======== ENTRIES SUPPLIED
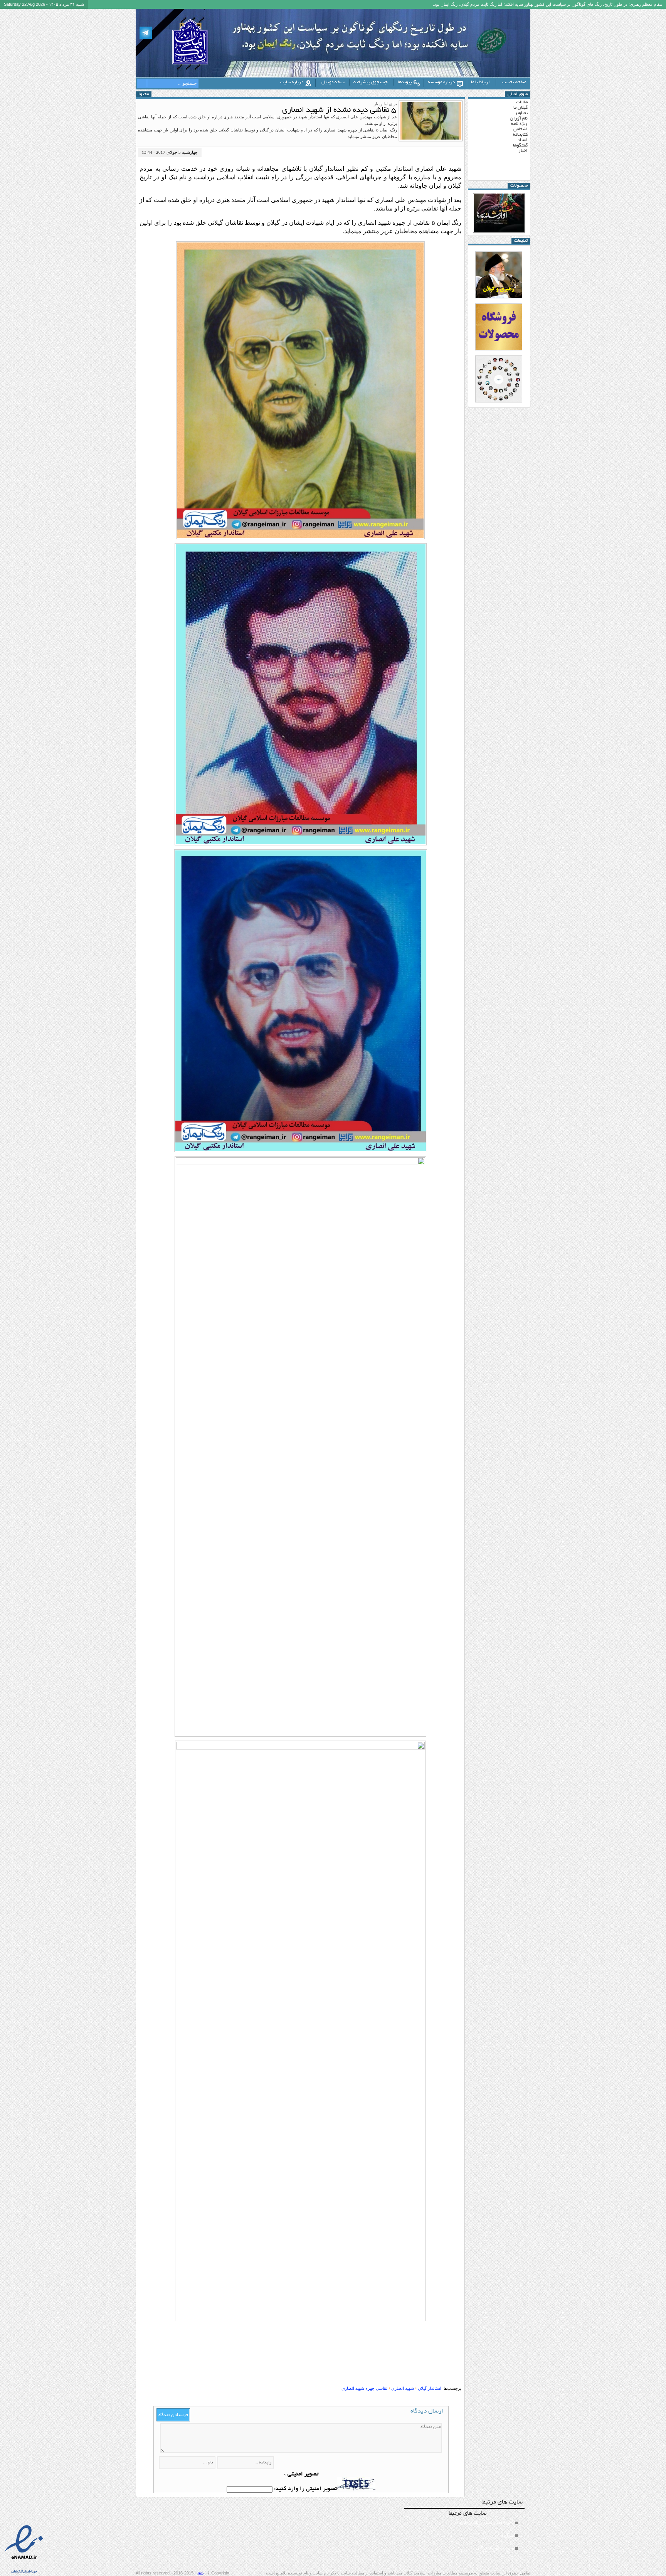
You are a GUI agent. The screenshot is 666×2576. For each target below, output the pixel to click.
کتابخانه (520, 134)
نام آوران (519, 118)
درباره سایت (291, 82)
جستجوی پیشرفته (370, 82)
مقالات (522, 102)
================
======== ENTRIES SUPPLIED
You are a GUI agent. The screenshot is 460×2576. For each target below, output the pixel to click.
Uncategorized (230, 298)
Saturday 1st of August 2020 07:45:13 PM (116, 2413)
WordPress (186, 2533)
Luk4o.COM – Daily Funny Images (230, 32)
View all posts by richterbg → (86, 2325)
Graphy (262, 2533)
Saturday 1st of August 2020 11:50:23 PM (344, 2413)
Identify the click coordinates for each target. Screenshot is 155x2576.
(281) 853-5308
================
*WHAT NEEDS TO BE DONE*
When a line of the data holds the string "target", pick it out and copy it.

*RESULT FOR THIS EXERCISE*
You are a GUI agent. The screenshot is 666×2576. For each target below, output the pixel to click.
You are a GUI agent. The screenshot is 460×2576. For each target below, output the pixel to click.
Identify the click coordinates for each target. Screenshot is 155x2576.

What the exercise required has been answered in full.